Uns pingos de decência e a direita perde a cabeça

O grande problema da direita reside no facto de temer que os serviços públicos cheguem a funcionar moderna e eficientemente. Basta à direita uns pingos de modernidade no OGE para se agitar à outrance.

No debate que tem vindo a ocupar o espaço público em torno das prioridades quer orçamentais, quer da futura aplicação dos fundos provenientes da União Europeia, é interessante dar conta da abordagem da direita acerca destas prioridades.

A direita tradicional invoca a proteção em abstrato da família como legado cristão, mais da Igreja católica que das outras fés cristãs, particularmente importante como a protestante do Centro/Norte da Europa. Como se sabe no tempo de Jesus Cristo não havia empresas, a imensa maioria do povo judeu sob ocupação romana era constituída por agricultores, pescadores e artesãos. Conhecendo-se bem a predileção de Cristo pelos pobres é curioso observar que este mundo está no essencial determinado pelo mundo da finança, dos super-ricos e sacerdotes desse ofício ou simples seguidores dos caminhos do ouro.

Neste contexto global nunca é demais ter consciência que em cada crise que tem surgido nas últimas décadas os ricos têm ficado mais ricos e os pobres mais pobres. Em Portugal no final de 2016 havia 2.399.000 portugueses em risco de pobreza segundo os dados do INE. Apesar de alguma recuperação com o governo de António Costa, apoiado nos partidos da esquerda, a pandemia empurrou os números em mais algumas centenas de milhares.

2153 bilionários detêm mais riqueza que 60% de toda a população mundial, segundo a ONG- Oxfam, antes da pandemia.

Na discussão do OGE o que pretendem o CDS, JL e o próprio PSD? Face às mais que tímidas medidas viradas para a proteção social do Estado (muito insuficientes para acudir à população) desencadeiam uma guerra mediática contra o investimento público (irrisório) e contra o apoio às famílias, exigindo maior apoio às empresas, como se as pessoas existissem em função das empresas e não as empresas para servirem as pessoas. A empresa foi uma extraordinária invenção para servir os seres humanos. Entretanto, o presidente do CDS chega ao cúmulo de atacar as famílias por receberem subsídios em vez das empresas, criticando, ao mesmo tempo, o governo por deixar as famílias ao abandono. Círculo quadrado. Isto é, o líder o CDS entende que o apoio às famílias deve ser dado às empresas para que os donos delas utilizem os dinheiros ao seu serviço, o qual não é necessariamente do interesse das famílias, entretanto abandonadas. Aliás, como se o apoio a umas fosse incompatível como apoio a outras.

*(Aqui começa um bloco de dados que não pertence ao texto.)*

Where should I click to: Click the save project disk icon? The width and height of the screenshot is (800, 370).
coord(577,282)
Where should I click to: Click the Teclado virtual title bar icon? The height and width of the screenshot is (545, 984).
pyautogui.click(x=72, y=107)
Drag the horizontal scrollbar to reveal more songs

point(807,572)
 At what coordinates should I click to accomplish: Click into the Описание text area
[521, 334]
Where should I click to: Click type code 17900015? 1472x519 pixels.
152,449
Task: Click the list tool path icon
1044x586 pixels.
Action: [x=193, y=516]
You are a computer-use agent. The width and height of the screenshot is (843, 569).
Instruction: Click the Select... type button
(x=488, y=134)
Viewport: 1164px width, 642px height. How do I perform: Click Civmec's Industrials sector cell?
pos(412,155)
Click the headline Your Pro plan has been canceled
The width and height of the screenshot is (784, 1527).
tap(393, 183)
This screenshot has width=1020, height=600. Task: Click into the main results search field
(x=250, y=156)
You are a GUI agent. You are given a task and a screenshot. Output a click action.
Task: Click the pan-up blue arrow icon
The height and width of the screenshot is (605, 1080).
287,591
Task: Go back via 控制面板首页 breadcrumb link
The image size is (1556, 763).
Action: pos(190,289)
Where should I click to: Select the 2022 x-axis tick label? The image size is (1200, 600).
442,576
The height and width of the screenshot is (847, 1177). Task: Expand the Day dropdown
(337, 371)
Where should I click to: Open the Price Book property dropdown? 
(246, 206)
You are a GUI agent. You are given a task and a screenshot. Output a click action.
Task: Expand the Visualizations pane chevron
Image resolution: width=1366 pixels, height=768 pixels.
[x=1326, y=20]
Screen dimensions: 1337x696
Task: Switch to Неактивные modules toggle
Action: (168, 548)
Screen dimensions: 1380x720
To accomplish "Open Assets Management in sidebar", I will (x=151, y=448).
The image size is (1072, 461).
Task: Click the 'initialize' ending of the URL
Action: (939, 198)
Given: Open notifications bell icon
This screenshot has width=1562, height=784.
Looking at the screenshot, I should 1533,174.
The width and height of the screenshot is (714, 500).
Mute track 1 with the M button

Para quem agita a família como sendo um dos valores dos centristas, bem direitistas, sempre se há de concordar que se trata de algo a roçar o domínio da hipocrisia.

As despesas no SNS, na escola pública, na função pública, na Justiça são absolutamente essenciais para proteger a saúde, a educação, o acesso a serviços públicos e à justiça. A direita rejeita-as porque os quer abocanhar para deles tirar o lucro, exigindo depois subvenção ao Estado para os pôr a funcionar no mínimo. Os serviços excelentes são para os da estirpe dos donos disto tudo.

O grande problema da direita reside no facto de temer que os serviços públicos cheguem a funcionar moderna e eficientemente. Basta à direita uns pingos de modernidade no OGE para se agitar à outrance. Se houvesse coragem não seriam apenas pingos para refrescar, mas serviços de qualidade como por exemplo na Alemanha.